'''
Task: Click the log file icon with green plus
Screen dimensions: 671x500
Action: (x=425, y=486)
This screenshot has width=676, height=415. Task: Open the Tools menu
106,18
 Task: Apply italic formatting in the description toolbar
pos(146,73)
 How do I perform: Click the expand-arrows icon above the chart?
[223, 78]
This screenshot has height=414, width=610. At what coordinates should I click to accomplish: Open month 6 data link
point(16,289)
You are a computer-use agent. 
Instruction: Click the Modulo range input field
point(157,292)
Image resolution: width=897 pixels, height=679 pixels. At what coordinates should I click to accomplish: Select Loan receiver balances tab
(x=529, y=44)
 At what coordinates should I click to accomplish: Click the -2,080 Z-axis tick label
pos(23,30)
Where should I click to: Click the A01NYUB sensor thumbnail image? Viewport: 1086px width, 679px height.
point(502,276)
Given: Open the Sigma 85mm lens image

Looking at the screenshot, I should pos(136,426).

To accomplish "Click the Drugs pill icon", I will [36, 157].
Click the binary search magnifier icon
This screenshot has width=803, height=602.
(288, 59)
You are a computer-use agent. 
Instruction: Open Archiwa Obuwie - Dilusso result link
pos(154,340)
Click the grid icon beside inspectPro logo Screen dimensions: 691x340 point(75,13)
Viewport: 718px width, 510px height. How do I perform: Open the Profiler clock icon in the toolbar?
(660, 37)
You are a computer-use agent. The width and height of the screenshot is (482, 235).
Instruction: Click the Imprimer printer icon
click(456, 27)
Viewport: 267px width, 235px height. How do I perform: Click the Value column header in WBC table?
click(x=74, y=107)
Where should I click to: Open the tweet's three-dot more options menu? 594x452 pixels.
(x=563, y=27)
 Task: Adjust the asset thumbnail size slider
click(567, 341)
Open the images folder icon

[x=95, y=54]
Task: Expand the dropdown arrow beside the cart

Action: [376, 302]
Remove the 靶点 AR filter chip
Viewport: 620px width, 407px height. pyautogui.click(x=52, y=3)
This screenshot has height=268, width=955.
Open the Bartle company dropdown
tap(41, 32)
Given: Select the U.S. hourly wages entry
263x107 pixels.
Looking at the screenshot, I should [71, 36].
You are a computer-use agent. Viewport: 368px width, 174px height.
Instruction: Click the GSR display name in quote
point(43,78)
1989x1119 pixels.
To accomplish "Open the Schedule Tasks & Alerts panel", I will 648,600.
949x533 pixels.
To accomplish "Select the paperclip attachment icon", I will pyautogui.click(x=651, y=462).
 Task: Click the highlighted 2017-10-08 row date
'''
** Exercise aim **
What is the number of lines in the records that contain the string "agent"? Give only that number.

** Result of the exercise **
4